Il ragazzo guardò stupito lo strumento e si chiese come la Tata facesse a sapere sempre tutto. Li stava spiando in qualche modo? Probabile, in effetti, considerando quanto gli stava generalmente col fiato sul collo. Distogliendo l'attenzione da quei pensieri, prese lo strumento dalle mani di Sonia e lo osservò meglio: era un grosso cucchiaio di legno, con il manico né troppo lungo né troppo corto, mentre la parte della paletta, oltre ad essere piuttosto larga e spessa, aveva una scritta sulla parte concava, la quale non era particolarmente profonda: "Made for spankings, not cooking", ovvero "Fatta per sculacciare, non per cucinare".

"Le hai mai prese con una cucchiarella, caro?" gli domandò Sonia, sorridendogli.

Riccardo scosse vigorosamente la testa, replicando "Non ho mai preso sculacciate prima che arrivasse lei, Tata."

"Nessuna nessuna?"

Riccardo parve pensarci su "Beh, qualche sculaccione volante, ma sculacciate vere e proprie no."

Sonia continuò a guardarlo, dicendogli "Pensaci bene, caro. So che avevi solo cinque anni, ma scava un po' nella tua memoria."

Guardandola perplesso, il ragazzo si sforzò di ricordarsi. Ed ebbe come un'epifania. Ricordò distintamente una volta che aveva detto bugie per tutto il giorno, e sua madre si era stancata: l'aveva afferrato, si era seduta sul divano e se lo era messo sulle ginocchia, per poi abbassargli i pantaloncini e cominciare a percuotergli il sedere sulle mutandine. La sua unica vera sculacciata ricevuta da bambino, l'aveva praticamente rimossa. Il ricordo tornò come un fiume in piena: ricordava ogni dettaglio, dalle pacche che cadevano ritmicamente alla sgridata della mamma. Nella sua mente, poi, risuonarono distintamente le ultime parole da lei pronunciate, mentre lo faceva alzare "Se lo fai ancora te le do con la cucchiarella, e non sulle mutandine!"

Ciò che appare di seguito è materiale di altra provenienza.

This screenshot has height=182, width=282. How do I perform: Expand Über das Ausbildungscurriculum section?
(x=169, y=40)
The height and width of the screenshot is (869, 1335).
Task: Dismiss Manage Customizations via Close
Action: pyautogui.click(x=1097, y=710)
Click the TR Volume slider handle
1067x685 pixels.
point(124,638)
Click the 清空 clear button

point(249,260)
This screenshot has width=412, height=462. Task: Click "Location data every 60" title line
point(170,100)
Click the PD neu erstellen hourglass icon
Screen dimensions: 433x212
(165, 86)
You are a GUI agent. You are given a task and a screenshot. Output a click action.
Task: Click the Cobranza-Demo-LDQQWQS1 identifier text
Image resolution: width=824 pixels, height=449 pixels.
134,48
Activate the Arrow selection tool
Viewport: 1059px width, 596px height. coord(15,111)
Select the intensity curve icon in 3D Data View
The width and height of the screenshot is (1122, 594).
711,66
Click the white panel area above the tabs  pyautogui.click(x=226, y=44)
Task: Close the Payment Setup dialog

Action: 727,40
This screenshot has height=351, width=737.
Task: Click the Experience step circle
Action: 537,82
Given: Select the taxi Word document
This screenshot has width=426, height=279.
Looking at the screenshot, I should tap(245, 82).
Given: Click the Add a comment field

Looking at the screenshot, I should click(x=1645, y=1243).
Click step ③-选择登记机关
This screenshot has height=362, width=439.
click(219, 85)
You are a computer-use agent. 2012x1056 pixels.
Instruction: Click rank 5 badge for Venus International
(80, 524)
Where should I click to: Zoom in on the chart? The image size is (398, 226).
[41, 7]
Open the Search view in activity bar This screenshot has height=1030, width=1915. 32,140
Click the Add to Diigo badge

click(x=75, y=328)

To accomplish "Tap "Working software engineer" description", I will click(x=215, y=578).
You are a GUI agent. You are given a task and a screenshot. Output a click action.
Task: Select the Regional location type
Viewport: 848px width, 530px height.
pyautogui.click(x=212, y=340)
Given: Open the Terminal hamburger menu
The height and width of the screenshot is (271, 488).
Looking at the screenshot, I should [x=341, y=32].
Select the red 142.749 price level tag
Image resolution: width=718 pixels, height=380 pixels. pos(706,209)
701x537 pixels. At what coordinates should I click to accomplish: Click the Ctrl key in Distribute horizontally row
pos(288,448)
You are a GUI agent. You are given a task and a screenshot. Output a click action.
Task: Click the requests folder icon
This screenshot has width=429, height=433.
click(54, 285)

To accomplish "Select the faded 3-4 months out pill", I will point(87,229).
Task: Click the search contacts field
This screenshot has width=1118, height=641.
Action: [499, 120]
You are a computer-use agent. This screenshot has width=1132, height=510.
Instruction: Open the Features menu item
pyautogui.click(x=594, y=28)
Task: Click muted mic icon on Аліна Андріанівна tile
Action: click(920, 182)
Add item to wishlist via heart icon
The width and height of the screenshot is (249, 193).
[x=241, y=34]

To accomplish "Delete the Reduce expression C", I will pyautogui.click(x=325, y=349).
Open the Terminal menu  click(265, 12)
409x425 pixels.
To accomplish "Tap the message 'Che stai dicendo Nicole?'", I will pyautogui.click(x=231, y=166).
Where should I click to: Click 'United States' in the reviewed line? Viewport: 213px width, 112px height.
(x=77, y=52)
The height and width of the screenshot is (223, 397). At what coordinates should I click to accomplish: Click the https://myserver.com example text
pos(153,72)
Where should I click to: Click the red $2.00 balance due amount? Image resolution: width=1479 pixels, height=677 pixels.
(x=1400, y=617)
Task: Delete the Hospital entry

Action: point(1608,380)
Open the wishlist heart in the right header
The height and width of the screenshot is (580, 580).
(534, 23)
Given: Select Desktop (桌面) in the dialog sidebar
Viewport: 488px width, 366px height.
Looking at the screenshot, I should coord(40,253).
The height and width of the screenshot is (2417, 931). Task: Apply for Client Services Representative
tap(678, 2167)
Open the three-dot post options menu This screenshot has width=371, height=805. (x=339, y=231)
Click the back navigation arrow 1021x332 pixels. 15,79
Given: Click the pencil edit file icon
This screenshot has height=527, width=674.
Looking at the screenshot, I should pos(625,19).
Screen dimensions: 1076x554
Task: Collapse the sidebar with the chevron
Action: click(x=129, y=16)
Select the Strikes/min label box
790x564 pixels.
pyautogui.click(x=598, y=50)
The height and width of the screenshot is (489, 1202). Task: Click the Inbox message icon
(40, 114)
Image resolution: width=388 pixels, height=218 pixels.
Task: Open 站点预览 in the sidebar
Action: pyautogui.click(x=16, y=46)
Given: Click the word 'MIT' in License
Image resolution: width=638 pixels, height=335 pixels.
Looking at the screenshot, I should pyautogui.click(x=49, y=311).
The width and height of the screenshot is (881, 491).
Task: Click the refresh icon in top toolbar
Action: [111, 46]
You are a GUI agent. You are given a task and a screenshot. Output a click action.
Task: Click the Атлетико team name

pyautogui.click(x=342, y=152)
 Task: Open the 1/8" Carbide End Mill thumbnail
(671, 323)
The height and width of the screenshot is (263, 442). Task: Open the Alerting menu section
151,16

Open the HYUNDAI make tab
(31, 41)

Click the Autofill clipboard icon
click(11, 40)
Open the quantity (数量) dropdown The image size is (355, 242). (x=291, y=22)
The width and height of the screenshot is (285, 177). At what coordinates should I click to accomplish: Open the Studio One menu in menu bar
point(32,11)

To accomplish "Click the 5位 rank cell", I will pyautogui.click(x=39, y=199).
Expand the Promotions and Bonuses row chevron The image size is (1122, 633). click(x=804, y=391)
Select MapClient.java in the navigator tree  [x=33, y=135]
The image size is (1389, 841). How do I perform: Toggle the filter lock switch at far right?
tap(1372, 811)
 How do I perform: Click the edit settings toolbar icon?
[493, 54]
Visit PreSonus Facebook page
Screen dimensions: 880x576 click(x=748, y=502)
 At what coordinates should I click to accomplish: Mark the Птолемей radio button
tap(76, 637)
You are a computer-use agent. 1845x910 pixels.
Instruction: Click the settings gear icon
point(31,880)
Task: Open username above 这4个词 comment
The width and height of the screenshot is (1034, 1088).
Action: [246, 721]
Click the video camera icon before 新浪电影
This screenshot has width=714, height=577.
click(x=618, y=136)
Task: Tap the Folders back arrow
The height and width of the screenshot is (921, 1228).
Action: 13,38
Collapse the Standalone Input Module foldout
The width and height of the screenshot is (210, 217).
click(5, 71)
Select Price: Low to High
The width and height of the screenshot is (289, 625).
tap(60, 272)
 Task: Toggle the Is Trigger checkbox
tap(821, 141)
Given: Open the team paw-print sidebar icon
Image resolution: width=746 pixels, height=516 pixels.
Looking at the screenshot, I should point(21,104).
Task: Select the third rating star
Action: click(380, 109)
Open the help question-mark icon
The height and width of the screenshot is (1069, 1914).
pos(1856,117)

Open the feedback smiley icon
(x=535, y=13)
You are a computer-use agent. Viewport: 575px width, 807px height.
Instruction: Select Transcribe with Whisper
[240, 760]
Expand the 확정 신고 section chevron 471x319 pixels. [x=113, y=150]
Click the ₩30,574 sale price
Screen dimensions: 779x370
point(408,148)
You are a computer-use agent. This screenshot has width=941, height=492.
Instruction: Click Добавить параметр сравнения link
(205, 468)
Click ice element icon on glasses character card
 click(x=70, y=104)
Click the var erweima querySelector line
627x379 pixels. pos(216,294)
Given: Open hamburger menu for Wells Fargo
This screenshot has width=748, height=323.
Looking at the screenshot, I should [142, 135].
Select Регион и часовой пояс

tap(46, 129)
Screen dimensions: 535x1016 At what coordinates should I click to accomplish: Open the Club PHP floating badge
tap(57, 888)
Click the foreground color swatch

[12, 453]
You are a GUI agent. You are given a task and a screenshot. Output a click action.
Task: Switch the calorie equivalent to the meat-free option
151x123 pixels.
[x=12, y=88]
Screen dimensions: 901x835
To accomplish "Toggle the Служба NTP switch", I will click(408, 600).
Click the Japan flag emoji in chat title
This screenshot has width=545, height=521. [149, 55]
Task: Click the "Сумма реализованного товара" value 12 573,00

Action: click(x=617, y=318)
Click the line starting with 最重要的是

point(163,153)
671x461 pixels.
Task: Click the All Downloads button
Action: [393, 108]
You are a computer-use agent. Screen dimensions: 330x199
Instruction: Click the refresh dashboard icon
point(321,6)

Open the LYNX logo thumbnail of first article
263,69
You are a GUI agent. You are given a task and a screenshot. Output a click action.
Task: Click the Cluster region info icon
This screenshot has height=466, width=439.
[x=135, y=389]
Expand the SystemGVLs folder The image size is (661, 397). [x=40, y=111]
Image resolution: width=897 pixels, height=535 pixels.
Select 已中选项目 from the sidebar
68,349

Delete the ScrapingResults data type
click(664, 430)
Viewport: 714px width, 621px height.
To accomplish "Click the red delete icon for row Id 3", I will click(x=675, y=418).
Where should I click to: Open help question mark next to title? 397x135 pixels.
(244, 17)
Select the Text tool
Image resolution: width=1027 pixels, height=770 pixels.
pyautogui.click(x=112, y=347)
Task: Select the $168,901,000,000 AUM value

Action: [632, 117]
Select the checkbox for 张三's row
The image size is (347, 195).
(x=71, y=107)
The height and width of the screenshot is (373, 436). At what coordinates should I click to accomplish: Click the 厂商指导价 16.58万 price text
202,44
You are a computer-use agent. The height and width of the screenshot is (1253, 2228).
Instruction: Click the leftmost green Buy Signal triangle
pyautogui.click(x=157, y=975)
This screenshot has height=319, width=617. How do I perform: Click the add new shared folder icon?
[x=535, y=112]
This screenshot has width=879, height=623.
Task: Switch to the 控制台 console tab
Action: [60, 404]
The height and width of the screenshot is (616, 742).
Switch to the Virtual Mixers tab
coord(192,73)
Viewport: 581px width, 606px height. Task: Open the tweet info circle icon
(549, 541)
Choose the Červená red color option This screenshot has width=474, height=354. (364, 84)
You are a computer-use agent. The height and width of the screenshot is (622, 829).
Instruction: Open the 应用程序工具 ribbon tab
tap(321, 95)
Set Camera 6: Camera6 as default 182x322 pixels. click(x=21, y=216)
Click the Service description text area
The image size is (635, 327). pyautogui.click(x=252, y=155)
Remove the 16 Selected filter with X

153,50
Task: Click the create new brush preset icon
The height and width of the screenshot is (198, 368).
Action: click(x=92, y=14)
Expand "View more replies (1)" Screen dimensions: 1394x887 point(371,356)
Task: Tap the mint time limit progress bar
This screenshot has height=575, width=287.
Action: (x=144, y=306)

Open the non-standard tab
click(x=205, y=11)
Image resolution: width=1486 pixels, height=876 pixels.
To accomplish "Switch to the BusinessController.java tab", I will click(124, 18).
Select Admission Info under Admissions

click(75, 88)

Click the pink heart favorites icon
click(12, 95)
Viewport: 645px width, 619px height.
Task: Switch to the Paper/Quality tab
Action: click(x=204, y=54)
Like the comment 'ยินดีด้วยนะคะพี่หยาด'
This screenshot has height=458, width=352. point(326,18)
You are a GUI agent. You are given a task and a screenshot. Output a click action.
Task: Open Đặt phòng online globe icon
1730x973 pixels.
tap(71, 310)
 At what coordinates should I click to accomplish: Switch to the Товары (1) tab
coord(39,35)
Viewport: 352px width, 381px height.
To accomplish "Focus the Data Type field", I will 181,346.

Deglutì pesantemente, realizzando quanto in effetti ci fosse andato vicino a prenderle con un affare simile a quello che aveva in mano.

"Poi hai detto altre bugie, nei giorni seguenti, alcune delle quali non furono mai scoperte." disse Sonia, come leggendogli nella mente "E tua madre, essendo molto buona, si limitò a darti qualche sgridata o qualche altro sculaccione volante."